Over on the “Ask the Directory Services Team” blog there is a post about Lag Sites. I really disliked what was written and left a nice long comment. I am not sure if it will be posted or not and I also wanted to reach folks with my comments about lag sites that possibly don’t read that blog.
My personal thoughts on lag sites are that they can be a good thing. They are not, and visualize me saying this three times out loud to you, they are not a COMPLETE DISASTER RECOVERY SOLUTION. However they can be PART of an overall DR solution. Even an integral part that can help you meet tight SLA/SLO goals.
Better than a lag site, IMO, would be a tombstone reanimation combined with snapshot data recovery mechanism but that is a Windows Server 2008 kind of thing and if the customers I work with are any indication, it will be awhile before most large orgs will be in a position to use that. In the meanwhile lag sites work with everything all the way back to OEM Windows 2000.
Here is the blog post
http://blogs.technet.com/askds/archive/2008/10/20/lag-site-or-hot-site-aka-delayed-replication-for-active-directory-disaster-recovery-support.aspx
These are my comments to the post:
All I read here is that you need to know what you are doing and should have a clear design and operational model in mind if you use lag sites. I would argue you should know what you are doing and have a good plan if you are responsible for AD at all.
Everything you list here can be covered if you have knowledgeable informed admins. If you have an unwitting admin, you already have a problem, maybe the lag site will help you catch the problem and eradicate it before something serious happens.
Even the repadmin /force can be stopped dead in its tracks if necessary. The methods may or may not be supported by PSS but it doesn’t mean they don’t work just fine. Lots of things in the real world aren’t supported by PSS… Yet…. that work just fine.

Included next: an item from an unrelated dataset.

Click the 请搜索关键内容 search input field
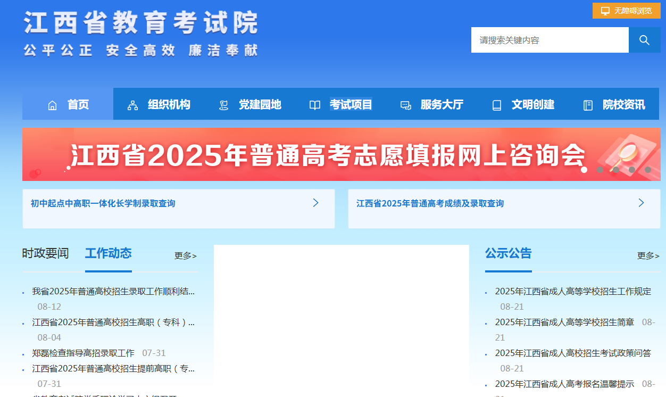The width and height of the screenshot is (666, 397). tap(550, 39)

Point: Lag sites are not guaranteed to be intact in a disaster:
CounterPoint: Ditto for backups. You should hopefully (again not guaranteed if your admins are the idiots that couldn’t properly run a lag site) have enough backups over time to go back far enough but if the issue occurred pre-TSL, you are SOL either way. A friend of mine presented to the DS PG an awesome way to poison the backups several years ago that was completely undetectable under normal circumstances. That hole has since been plugged because of that conversation but if MSFT now guarantees that backups will be intact in the event of a disaster, I would like to see that guarantee in writing. If not, this point is moot with the understanding that Lag Sites are not a COMPLETE DR solution, but could be PART of an overall solution.
Point: Replicating from lag site might have unrecoverable consequences
Counterpoint: And restoring from tape is also using out of date data correct? Do you have the same concern there??? Logic says you should. Also doing a schema update can do the same, should we not do those either? This is the same scare tactics used by folks in the early days of AD to warn them off from doing Schema changes. We quickly learned that if we know what we are doing and use proper precautions and procedures we will be fine. I especially enjoyed the “may have to do a forest recovery…” bit. Had that been presented to me in a meeting with MSFT in front of a customer, I likely would have been unable to control my chuckling.
Point: Lag sites pose security threats to the corporate environment
Counterpoint: This one gave me a good chuckle too. Ever hear of normal slow convergence across a large enterprise? Ever hear of Kerberos Tickets? At what point did Kerberos start validating if a currently unexpired ticket was tied to a disabled or deleted userid? Yes there *could* be additional issues if auth is possible through the lag site, but this is simply a design and operational criteria to take into account for lag sites as well as normal overall convergence of data churn. It could be a bad thing that happens when repl gets plugged or when a site is normally more latent than other sites or with “official” lag sites or if someone adjusts kerb ticket configuration settings. It isn’t a “oh my god the sky is falling don’t do lag sites because of this” item.
Point: Careful consideration must be put in configuring and deploying lag sites:
Counterpoint: Of course. Careful consideration must be put in configuring and deploying ANY site as well as ANY domain or ANY forest or ANY domain controller.
You likely should have stopped with your post after stating that one week is the hard coded upper limit on normal replication schedules. The rest of this was unhelpful and again reminded me of all of the Schema Updates are bad scare tactics that went around for the initial years of AD.
If you wanted, you could have stated that Lag Sites need to be properly planned. They need to be properly managed. They aren’t a complete DR plan but they can be part of an overall DR plan that is used for various scenarios along with tombstone reanimation, Snapshot data recovery in Window Server 2008, and god forbid tape recovery. As a personal point of interest, I would much rather restore objects out of a lag site than from a backup file. I trust the lag sites more than I trust the backup/restore process.
Going forward, please don’t give advice based on misinformation, little information, or just plain “let’s scare em” type scenarios.
The wrap-up is that a lag site is simply a site that replicates on a longer convergence frequency than “normal sites”. Possibly up to a week out of convergence. This is a fully supported configuration by MSFT. It just isn’t supported as your sole Disaster Recovery solution. And it shouldn’t be because it isn’t a full Disaster Recovery solution.